:: Requirement ::
Duplicate the lines from the one containing "This screenshot has width=819, height=410." through the one containing "should pyautogui.click(x=341, y=1918).", inclusive, with no changes.
** Start Material for the task **
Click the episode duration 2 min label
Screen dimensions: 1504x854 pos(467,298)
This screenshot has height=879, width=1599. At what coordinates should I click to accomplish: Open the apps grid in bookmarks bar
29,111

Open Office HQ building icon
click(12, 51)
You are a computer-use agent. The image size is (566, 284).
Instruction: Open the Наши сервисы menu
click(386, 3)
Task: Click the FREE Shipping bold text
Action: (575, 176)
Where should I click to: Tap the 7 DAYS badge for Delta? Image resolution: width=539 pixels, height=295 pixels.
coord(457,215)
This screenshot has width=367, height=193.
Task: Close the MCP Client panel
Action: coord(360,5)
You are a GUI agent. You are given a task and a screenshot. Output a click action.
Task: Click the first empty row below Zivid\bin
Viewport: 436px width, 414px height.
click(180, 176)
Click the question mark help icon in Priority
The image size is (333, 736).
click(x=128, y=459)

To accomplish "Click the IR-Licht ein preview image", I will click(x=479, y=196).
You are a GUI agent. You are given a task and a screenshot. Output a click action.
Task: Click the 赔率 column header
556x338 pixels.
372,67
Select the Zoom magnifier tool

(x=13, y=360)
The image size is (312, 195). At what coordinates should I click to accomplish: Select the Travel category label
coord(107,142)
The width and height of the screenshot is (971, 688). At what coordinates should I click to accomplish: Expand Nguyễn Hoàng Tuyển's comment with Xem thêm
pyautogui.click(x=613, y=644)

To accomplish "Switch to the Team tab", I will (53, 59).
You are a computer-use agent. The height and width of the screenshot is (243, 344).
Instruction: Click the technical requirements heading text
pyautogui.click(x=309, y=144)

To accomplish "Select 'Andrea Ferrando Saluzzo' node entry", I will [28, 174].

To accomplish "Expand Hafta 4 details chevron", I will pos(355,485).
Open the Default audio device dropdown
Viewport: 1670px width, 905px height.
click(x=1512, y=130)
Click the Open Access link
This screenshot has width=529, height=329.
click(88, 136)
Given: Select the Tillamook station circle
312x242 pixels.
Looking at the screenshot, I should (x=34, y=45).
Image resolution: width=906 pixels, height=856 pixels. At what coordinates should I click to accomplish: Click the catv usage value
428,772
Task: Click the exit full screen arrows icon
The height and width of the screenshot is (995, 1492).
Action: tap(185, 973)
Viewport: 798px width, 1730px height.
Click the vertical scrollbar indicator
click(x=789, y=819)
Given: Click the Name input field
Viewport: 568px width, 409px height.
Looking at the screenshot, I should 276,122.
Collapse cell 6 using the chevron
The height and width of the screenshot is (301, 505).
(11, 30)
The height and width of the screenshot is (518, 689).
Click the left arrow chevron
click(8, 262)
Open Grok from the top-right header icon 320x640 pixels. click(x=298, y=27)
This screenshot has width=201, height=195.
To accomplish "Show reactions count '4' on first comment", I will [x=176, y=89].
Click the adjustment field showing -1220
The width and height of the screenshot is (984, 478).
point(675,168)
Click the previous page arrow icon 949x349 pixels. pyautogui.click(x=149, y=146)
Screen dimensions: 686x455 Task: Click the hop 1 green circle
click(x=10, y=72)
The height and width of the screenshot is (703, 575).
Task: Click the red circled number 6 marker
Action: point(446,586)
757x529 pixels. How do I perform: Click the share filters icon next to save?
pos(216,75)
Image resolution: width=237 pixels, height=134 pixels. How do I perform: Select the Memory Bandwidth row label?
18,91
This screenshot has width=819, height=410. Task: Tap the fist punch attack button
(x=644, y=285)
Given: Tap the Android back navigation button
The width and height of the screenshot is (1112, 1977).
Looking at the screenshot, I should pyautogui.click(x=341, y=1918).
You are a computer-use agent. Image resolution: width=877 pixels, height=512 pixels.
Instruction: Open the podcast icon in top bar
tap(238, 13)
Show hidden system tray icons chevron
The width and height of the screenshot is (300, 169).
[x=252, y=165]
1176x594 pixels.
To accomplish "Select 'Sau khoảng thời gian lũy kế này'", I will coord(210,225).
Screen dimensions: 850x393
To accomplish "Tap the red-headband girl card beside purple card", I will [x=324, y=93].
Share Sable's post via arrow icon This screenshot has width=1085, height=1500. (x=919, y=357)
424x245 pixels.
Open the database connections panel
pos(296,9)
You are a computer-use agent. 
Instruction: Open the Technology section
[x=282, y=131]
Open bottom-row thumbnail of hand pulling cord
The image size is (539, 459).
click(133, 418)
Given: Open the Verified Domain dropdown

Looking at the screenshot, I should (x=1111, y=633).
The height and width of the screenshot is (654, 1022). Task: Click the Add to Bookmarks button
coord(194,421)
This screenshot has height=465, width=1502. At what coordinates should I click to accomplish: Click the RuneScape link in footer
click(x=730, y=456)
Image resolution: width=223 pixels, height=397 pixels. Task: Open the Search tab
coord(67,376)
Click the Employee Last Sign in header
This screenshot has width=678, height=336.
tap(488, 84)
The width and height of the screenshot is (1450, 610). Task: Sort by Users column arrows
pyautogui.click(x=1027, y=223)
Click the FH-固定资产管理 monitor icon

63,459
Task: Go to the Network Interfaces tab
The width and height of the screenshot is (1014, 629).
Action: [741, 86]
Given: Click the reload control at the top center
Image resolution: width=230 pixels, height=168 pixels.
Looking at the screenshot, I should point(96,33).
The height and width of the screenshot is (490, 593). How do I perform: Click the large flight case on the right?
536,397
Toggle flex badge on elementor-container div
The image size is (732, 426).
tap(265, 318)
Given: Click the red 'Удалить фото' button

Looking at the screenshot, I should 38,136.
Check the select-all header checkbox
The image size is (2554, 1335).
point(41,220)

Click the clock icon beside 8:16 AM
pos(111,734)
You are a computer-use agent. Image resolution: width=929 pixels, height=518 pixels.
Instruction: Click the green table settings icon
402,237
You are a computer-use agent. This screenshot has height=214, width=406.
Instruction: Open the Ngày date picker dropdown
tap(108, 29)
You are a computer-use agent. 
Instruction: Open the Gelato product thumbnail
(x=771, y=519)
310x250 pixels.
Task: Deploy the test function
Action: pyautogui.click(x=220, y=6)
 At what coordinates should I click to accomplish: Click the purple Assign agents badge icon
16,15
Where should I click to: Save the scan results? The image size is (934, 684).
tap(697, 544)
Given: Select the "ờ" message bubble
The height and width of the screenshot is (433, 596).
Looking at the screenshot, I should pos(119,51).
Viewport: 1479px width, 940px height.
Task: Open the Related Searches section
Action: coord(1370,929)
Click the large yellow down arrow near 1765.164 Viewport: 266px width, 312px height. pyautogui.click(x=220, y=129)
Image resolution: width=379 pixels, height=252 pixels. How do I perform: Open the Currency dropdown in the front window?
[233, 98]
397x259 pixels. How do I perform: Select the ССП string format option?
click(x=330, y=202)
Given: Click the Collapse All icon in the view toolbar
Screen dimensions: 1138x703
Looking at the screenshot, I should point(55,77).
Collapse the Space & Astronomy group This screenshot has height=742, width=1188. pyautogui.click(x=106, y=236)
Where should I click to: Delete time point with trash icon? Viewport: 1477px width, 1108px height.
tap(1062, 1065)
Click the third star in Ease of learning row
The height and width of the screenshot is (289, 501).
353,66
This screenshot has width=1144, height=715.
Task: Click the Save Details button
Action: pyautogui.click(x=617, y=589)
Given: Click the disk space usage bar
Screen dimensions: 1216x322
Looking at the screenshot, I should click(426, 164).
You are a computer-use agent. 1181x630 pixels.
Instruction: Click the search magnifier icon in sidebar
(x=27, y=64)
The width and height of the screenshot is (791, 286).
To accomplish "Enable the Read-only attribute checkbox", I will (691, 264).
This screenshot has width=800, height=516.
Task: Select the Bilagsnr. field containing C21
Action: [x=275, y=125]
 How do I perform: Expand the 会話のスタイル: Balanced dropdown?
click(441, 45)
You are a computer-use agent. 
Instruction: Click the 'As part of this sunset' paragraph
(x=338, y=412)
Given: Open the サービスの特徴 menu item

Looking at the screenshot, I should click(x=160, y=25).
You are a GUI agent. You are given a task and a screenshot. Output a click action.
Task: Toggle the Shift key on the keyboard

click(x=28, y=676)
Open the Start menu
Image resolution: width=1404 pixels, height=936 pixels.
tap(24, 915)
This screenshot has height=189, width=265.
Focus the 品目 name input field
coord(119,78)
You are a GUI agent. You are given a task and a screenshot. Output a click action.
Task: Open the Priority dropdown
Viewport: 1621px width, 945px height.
** End Material for the task **
:: Task output ::
This screenshot has width=819, height=410. Task: Tap the fist punch attack button
(x=644, y=285)
Given: Tap the Android back navigation button
The width and height of the screenshot is (1112, 1977).
Looking at the screenshot, I should pyautogui.click(x=341, y=1918).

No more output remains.